На одном из своих выступлений Бахыт Кенжеев заметил, что лучшие стихи те, которые нельзя пересказать прозой. Стихи Кенжеева действительно прозой не перескажешь.
Самое, пожалуй, прозаическое стихотворение в книге — «…тем летом, потеряв работу, я…». Оно написано белым пятистопным ямбом (да еще со сбоями ритма), и у него подчеркнуто прозаический сюжет. Потеряв работу, лирический герой решает «заняться творчеством». Но неожиданно какие-то строители начинают с семи утра до вечера долбить и месить прямо под окнами. Какое уж тут творчество! Тогда герой решает улететь в Москву, где рассчитывает в тихой квартире продолжить свои творческие занятия.
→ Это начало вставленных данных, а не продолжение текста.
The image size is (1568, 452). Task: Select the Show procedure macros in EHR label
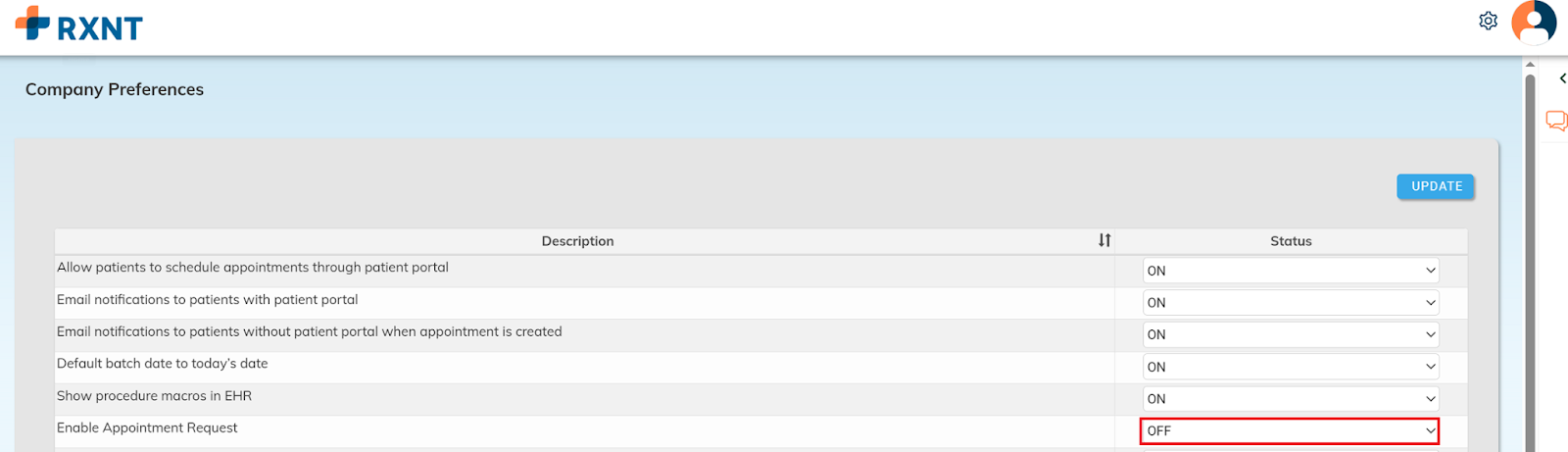[154, 396]
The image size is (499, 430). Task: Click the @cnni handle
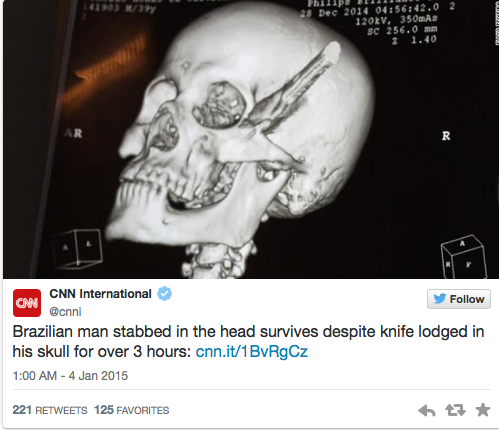pos(65,312)
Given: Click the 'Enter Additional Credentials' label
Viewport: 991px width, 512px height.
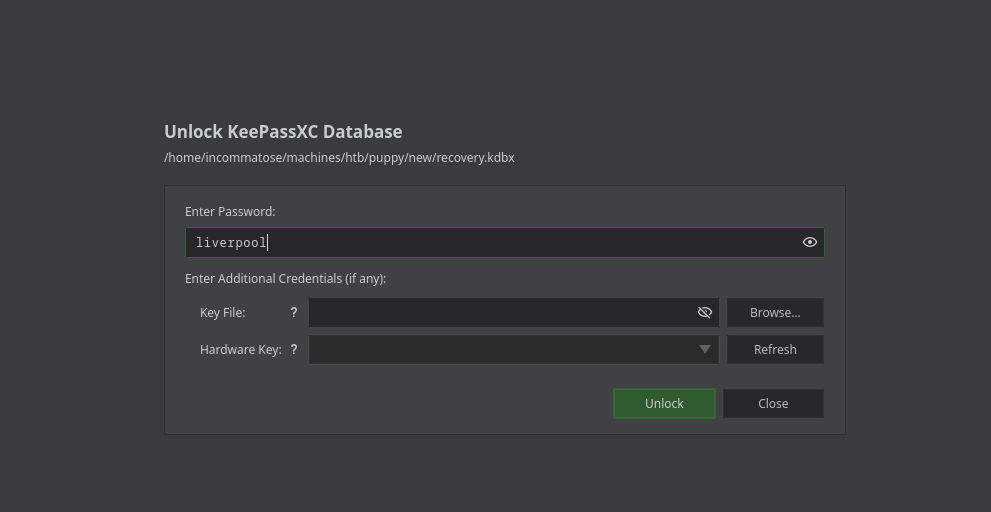Looking at the screenshot, I should coord(285,279).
Но не тут-то было: здесь тоже начинается стройка. Герой улетает в «другую столицу» в надежде все-таки спастись от преследующей его стройки. Но и здесь, стоит ему приехать, начинает «буйствовать отбойный молоток». Каков же вывод? «Грохочет новый мир, / а старый, как и я, идет на слом». Вроде бы я все пересказал. Но ведь нет: в пересказе не слышен тот почти физический грохот, который стоит в стихах, его-то пересказать как раз не удается.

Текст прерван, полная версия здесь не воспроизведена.